MEPs give cautious welcome to UK proposals for Irish Sea border checks for food products

The border checks, the details of which are contained in a Northern Ireland Protocol roadmap, will be brought in in four stages from October.
nmann77

By Martin Banks

Martin Banks is a senior reporter at the Parliament Magazine

20 May 2021

A Northern Ireland Protocol roadmap says phase one will cover fresh meat products and phase two, at the end of January 2022, will cover dairy products, plants and wine.

Phases three and four would cover fruit and vegetable marketing standards, pet food, organics and composite product.

The Protocol is the part of the Brexit deal, which creates a trade border between Great Britain and Northern Ireland.

In March, the UK delayed introducing some new border processes without EU agreement which led to the EU starting legal proceedings against the UK.

The roadmap document covers more than 20 separate issues including medicines, access to databases, pet travel and the VAT treatment of second-hand cars.

So far, the movement of food products from the UK mainland to Northern Ireland has been the biggest practical challenge of the sea border.

“I welcome that the UK government is engaging in good faith.
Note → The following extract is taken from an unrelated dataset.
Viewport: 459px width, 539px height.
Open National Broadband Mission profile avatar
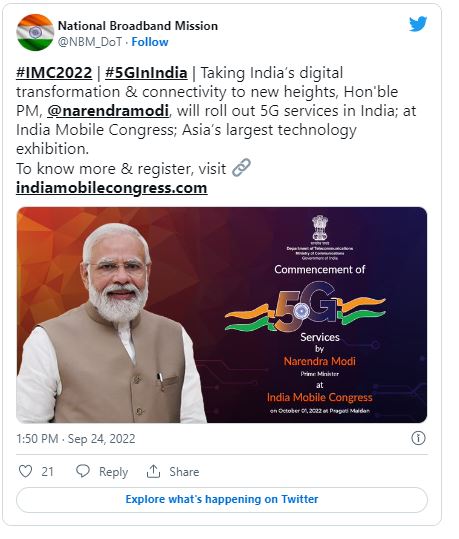click(35, 33)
The EU is committed to find practical solutions for the everyday life of people in Northern Ireland” David McAllister, EPP

Under Brexit, Northern Ireland has remained a part of the EU's single market while the rest of the UK has left, which means food products entering the province from the UK need to be professionally certified and are subject to new checks and controls at ports.

Speaking to this site, Irish Renew Europe MEP Barry Andrews said, “I would give a cautious welcome to the UK proposal. There would appear to be a more constructive approach to implementation of the Protocol on the UK side.”
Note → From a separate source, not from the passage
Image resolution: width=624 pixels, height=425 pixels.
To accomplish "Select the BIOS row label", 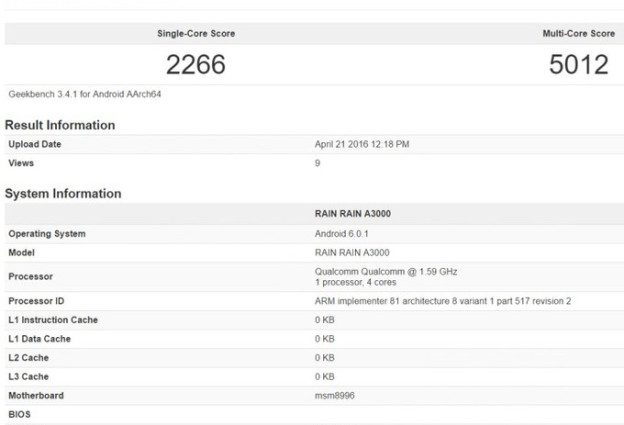I will [x=20, y=413].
“The key to all of this is for the Northern Ireland parties to come together to recognise the great potential that a successfully implemented Withdrawal Agreement could have for all communities in Northern Ireland.”

Further reaction came from German EPP member David McAllister, chair of the foreign affairs committee, who also told this site, “The implementation of the Protocol is the only way to preserve stability on the island of Ireland. Both sides need to mutually agree on a path towards full compliance with the Protocol.”

“This includes clear deadlines and milestones. I welcome that the UK government is engaging in good faith. The EU is committed to find practical solutions for everyday life of people in Northern Ireland.”

He added, “At the same time, the integrity of the single market must be safeguarded.”

“I would give a cautious welcome to the UK proposal. There would appear to be a more constructive approach to implementation of the Protocol on the UK side” Barry Andrews, Renew Europe

Further comment came from Gwendoline Delbos-Corfield, the Greens/EFA substitute member of the UK Coordination Group, or UKCG.

She told this website, “This is a step in the right direction, and one that should allow for more certainty for citizens and businesses in Northern Ireland in the long run.”

But she noted, “We still have too little clarity on the timeline for the official certification of certain products. We have the same issue on the already considerably delayed construction of customs facilities. Recently, the Northern Ireland Protocol has been weaponised to score political points.”

“Teething problems were always to be anticipated, however. This is the Brexit the UK government chose and we expect them to stick to their international commitments.”

“It is our hope that this latest progress on the Protocol could mark the beginning of a better relationship between the UK and the EU, one that is based on mutual trust and on the full implementation of the UK's rights and obligations.”

“We still have too little clarity on the timeline for the official certification of certain products. We have the same issue on the already considerably delayed construction of customs facilities. Recently, the Northern Ireland Protocol has been weaponised to score political points”

Gwendoline Delbos-Corfield, Greens/EFA

Polish EPP deputy Danuta Hubner, also speaking to this site, said, “Any action to be undertaken requires consultation. There is a space for political dialogue on all aspects of the implementation of the Protocol on Ireland and Northern Ireland. There is also space for technical dialogue which I am sure can be very helpful in deescalating political tensions.”

The former commissioner said, “We must not forget that the Protocol is the only available, jointly agreed, means to avoid the return of the border while protecting the integrity of the EU single market of 450 million people. Continuation of dialogue in good faith is key.”

“The EU has the right to expect from the UK the implementation of agreed commitments.”